An AI assistant is a system that produces text in response to user requests. An AI agent is a system that takes actions on behalf of a user to achieve a goal. The distinction was formalised in December 2025 when Anthropic, OpenAI, and Block co-founded the Agentic AI Foundation under the Linux Foundation. The two categories have different architectures, different failure modes, and different requirements. moccet uses agents internally as workers, coordinated by an orchestrator that maintains a continuous model of the user.
This essay explains where the line sits, what crosses it, and why the distinction matters for anyone trying to evaluate the products that are about to flood the market.
What is an AI assistant?
An AI assistant is a chat-based system that responds to user prompts. The user types a request. The system reads the request along with whatever conversation history is available and produces a response. The response is text, occasionally accompanied by code, images, or the output of a tool call. The user reads the response, evaluates whether it is useful, and either uses it, refines it, or discards it. The interaction ends when the user closes the chat or moves to a new task.

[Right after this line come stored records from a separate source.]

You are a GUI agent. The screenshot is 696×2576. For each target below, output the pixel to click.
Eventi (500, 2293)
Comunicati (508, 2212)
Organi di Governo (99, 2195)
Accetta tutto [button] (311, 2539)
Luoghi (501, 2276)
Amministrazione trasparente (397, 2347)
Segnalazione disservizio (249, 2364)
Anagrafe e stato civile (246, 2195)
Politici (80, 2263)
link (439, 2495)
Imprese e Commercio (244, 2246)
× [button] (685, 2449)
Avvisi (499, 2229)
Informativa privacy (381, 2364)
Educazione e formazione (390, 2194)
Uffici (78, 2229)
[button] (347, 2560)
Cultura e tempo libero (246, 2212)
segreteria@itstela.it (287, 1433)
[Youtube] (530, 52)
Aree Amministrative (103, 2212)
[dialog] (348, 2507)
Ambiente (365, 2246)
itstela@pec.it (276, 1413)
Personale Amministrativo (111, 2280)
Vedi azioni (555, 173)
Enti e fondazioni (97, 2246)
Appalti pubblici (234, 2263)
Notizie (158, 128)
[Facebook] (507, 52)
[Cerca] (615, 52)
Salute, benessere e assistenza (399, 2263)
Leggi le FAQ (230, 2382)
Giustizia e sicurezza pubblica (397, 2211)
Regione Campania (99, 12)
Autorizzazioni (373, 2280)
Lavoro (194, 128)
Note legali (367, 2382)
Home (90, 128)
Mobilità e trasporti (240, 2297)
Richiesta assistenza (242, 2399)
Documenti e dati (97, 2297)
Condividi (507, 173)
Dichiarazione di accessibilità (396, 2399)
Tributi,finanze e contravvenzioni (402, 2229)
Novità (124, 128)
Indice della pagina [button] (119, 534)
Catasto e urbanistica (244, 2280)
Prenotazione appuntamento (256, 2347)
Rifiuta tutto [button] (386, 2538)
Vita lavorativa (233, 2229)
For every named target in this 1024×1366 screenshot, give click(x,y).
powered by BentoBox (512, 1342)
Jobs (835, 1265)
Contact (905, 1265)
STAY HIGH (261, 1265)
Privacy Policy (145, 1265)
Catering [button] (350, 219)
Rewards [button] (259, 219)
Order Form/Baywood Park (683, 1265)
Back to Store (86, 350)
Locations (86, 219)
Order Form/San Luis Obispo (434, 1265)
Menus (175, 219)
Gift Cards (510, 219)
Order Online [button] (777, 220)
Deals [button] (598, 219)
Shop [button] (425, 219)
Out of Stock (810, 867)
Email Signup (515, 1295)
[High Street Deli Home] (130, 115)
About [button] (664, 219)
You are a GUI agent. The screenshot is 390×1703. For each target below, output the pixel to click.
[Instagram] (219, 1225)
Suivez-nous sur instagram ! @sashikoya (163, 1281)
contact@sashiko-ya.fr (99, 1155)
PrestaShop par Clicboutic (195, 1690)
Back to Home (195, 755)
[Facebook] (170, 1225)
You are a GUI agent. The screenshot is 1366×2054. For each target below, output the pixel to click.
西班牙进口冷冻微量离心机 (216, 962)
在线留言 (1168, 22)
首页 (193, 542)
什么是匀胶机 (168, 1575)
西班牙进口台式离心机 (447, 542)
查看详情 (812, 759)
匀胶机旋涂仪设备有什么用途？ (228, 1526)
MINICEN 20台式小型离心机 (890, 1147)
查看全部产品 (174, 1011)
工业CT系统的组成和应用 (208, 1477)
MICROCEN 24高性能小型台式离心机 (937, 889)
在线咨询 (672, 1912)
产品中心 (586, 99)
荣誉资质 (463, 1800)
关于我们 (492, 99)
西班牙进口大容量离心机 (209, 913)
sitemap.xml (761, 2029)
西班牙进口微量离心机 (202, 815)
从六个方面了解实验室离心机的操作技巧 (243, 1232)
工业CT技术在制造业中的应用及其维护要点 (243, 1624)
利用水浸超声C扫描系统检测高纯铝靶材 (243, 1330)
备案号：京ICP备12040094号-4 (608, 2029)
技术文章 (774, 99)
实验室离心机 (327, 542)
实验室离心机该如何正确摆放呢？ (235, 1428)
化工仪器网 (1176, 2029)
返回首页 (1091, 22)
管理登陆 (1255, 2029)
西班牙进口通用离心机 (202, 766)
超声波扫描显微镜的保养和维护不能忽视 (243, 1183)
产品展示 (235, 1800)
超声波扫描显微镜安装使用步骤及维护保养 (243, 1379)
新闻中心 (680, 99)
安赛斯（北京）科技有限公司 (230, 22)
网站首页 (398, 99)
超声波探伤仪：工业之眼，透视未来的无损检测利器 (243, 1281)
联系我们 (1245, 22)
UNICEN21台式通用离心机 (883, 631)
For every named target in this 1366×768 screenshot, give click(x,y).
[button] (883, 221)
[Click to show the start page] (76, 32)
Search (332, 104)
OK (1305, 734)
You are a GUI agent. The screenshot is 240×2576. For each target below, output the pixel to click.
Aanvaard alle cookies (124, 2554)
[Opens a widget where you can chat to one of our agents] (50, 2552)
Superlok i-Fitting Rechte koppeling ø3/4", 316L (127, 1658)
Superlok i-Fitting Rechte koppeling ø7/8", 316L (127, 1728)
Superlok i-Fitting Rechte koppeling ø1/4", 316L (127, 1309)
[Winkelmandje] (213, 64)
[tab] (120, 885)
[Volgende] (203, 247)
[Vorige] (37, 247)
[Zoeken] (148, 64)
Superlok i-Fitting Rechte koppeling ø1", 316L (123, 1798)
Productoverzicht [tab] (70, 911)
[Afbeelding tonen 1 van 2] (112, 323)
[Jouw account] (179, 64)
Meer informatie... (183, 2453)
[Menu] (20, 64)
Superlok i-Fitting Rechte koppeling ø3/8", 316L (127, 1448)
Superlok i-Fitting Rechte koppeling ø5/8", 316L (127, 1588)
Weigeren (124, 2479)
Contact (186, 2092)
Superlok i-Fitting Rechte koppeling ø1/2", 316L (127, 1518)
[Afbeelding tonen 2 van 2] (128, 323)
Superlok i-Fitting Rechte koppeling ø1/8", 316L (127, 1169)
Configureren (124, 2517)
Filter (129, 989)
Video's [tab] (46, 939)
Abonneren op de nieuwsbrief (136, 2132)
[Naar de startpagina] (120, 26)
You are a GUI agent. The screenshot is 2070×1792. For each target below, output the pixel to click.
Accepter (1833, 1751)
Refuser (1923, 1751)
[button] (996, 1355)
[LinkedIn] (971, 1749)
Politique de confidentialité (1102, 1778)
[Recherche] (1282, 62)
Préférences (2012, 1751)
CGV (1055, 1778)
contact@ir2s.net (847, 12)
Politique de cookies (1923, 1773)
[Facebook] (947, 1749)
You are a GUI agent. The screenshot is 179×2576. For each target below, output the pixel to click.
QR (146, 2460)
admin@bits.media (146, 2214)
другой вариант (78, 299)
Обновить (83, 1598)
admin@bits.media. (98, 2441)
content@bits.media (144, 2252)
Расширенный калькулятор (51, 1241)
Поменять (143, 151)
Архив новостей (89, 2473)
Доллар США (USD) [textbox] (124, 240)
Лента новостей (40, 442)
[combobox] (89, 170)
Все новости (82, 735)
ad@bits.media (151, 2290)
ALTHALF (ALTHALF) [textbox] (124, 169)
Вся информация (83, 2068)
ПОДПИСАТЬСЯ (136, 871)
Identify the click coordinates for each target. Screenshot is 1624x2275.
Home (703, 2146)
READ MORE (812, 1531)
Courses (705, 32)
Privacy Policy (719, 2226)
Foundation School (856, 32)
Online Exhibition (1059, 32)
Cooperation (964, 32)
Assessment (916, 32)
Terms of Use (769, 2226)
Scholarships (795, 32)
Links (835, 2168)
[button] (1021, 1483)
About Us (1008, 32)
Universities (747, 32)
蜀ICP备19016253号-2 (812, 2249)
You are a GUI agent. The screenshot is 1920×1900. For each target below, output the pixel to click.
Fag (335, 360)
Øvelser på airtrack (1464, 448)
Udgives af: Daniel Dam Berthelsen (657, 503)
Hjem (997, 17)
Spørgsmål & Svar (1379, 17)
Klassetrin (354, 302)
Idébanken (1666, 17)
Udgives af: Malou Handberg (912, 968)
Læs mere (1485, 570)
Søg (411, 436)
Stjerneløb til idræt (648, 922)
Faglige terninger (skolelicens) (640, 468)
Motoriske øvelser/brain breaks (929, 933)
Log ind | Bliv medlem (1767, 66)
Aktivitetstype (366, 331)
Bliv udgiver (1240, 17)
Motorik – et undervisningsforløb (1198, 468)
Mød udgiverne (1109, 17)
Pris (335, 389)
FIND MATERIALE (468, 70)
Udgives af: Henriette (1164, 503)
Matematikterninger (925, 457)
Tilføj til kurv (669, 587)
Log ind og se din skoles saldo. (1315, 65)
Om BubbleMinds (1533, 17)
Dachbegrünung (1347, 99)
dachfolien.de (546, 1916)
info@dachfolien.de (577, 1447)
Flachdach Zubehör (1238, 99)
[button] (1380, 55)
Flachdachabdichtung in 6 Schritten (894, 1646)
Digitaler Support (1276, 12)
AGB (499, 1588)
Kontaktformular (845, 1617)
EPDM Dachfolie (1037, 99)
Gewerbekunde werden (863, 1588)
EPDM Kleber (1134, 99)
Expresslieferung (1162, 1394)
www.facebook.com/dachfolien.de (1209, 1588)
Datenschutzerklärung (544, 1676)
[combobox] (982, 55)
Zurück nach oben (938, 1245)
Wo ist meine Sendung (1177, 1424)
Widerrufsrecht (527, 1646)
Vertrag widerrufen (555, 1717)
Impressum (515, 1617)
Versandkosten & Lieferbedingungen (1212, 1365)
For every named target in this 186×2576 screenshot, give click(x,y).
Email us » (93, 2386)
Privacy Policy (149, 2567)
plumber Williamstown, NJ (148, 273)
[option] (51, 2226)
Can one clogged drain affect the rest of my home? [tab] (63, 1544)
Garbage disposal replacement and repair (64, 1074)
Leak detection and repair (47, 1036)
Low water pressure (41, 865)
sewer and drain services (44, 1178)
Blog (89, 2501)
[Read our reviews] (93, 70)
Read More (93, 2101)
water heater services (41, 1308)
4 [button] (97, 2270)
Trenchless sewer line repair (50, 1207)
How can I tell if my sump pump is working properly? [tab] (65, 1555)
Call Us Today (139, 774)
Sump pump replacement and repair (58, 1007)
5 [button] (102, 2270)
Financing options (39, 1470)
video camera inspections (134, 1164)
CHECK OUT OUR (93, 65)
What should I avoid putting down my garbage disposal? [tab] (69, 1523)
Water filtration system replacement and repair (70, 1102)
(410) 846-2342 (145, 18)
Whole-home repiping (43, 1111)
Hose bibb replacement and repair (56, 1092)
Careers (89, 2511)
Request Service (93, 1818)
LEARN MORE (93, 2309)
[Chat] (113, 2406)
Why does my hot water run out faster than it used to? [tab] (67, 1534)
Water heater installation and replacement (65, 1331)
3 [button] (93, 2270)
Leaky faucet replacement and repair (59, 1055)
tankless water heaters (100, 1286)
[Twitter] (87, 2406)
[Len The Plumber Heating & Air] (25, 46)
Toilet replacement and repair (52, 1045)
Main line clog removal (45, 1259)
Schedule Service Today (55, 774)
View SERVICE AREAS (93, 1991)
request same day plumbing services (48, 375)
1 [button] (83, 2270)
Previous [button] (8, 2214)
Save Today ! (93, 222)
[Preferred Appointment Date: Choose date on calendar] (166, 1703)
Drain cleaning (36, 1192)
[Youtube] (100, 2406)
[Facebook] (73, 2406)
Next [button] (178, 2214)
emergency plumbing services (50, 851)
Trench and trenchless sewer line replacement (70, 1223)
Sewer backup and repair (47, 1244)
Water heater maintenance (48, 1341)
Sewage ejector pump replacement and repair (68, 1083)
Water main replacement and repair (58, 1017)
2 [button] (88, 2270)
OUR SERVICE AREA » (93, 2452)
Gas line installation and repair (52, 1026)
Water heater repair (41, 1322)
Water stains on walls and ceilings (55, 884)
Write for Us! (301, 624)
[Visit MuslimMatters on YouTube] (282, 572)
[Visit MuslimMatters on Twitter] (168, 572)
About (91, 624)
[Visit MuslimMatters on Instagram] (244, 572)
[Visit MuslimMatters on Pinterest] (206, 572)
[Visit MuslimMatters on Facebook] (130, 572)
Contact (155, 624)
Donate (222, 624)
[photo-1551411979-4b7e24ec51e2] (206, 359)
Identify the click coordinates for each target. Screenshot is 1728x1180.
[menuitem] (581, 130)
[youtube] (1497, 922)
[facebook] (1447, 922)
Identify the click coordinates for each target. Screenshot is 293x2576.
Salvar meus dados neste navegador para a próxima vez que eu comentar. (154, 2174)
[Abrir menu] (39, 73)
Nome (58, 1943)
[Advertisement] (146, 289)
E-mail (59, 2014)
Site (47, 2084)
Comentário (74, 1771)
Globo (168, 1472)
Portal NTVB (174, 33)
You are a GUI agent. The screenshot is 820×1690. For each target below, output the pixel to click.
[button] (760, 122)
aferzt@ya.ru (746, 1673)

ChatGPT, Claude, Gemini, and Microsoft Copilot in their default conversational modes are AI assistants. The chat is the product. The thinking happens inside the system. The doing happens in the user's hands.
An AI assistant is bounded by the conversation. Whatever the system produces stays in the chat until the user copies it out or acts on it. Continuity between sessions is supplied either by the user repeating themselves or by a memory feature that retrieves stored facts and inserts them into the next prompt. The architecture has been the dominant pattern in consumer AI since November 2022, and the products built around it are excellent at the work the architecture is suited for.
What is an AI agent?
An AI agent is a system that takes actions in the world, not only in a conversation. Anthropic's February 2026 research paper Measuring AI agent autonomy in practice gave a workably operational definition. An agent, the researchers wrote, is "an AI system equipped with tools that allow it to take actions, like running code, calling external APIs, and sending messages to other agents."
The tools are the boundary marker. A system without tools that affect the outside world is an assistant. A system with tools that do affect the outside world is an agent.
An agent operates outside the conversation. The agent calls APIs, reads files, writes to other systems, sends messages, books reservations, runs code. The thinking and the doing happen inside the same loop. The user is involved at the boundaries, typically at the start when the goal is set, and at certain checkpoints along the way.
Crossing into having tools is the categorical step. Whether an agent operates autonomously between human checkpoints, whether it pursues complex multi-step goals, whether it composes with other agents, are gradations along the agent axis after the boundary is crossed.